Что сказать о первых часах, о первом ночлеге у незнакомых людей? И куда ушла та свобода, которой я пользовалась на корабле! Желая, как видно, меня развлечь, жена нотариуса сразу же предложила мне заниматься кухней и присматривать за двумя ее ребятишками: раб, которому были поручены эти заботы, как раз накануне сбежал и скрылся в лесу. Спустя два-три дня я уже больше ничем не была озабочена, кроме своих повседневных дел да еще, что скрывать, своего будущего. Если я раньше могла надеяться на общение с людьми, которых узнала на корабле, то теперь пришлось быстренько разувериться в этом. Капитан и его офицеры, вынужденные во время плавания всячески нас охранять, переложили свою ответственность на местные власти.

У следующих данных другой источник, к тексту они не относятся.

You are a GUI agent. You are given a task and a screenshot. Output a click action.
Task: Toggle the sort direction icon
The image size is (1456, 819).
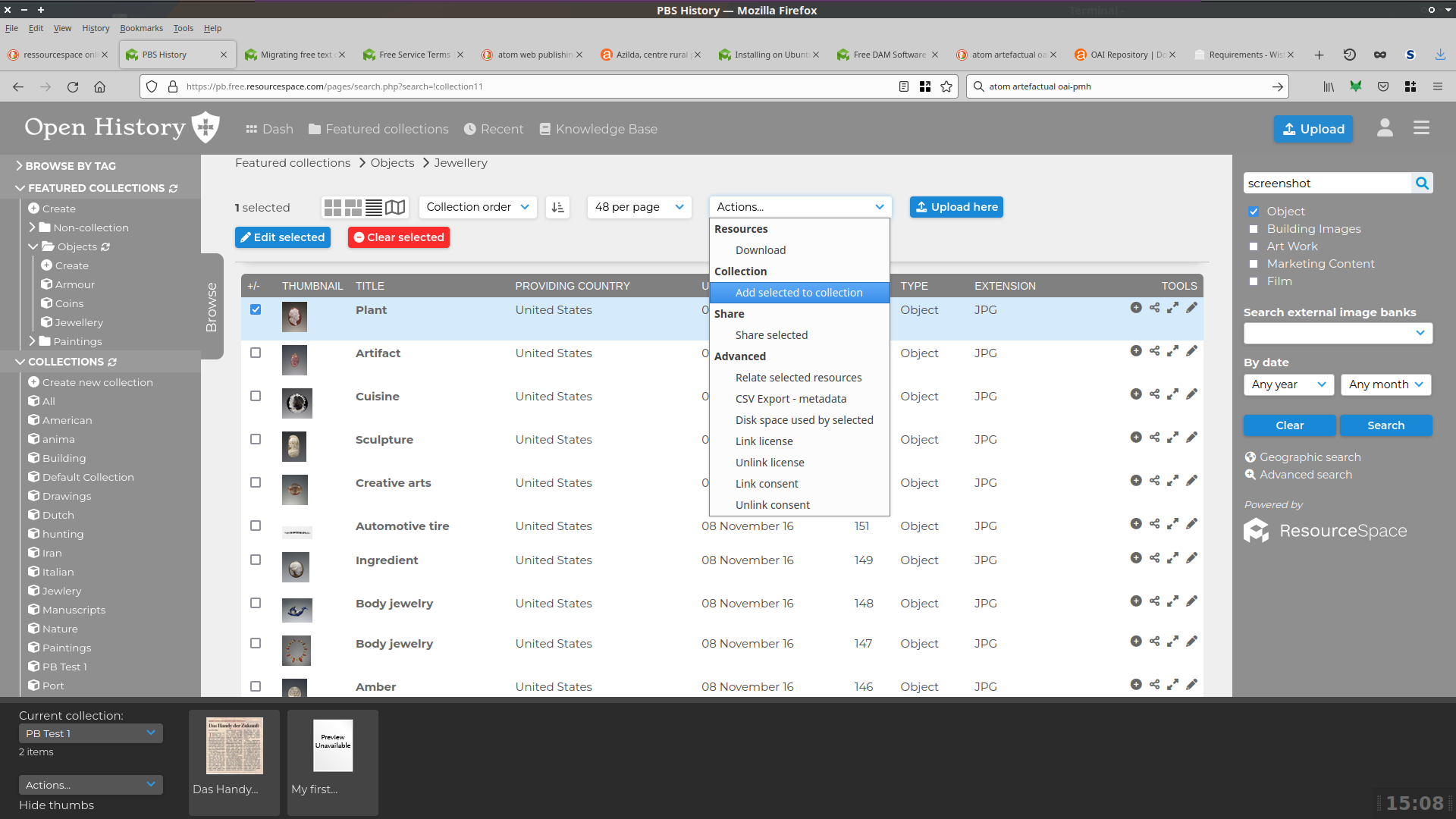(x=557, y=207)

Общественной жизни на острове почти не существовало. Казалось, что все эти семьи, взяв за образец поведение губернатора де Мопена, который славился своей нетерпимостью, в чем-то подозревают друг друга. Согласно приказу, свет у солдат и рабочих гасился в восемь часов вечера, а у тех, кого называли знатью, в девять. Из-за отсутствия всяких дружеских отношений между местными жителями я встретилась со своими подругами лишь в воскресенье, на мессе. Да и то мы увиделись издали. Нам и в голову не приходило, что мужчины всех возрастов слоняются в это время вокруг часовни, желая на досуге как следует нас рассмотреть и сделать свой выбор.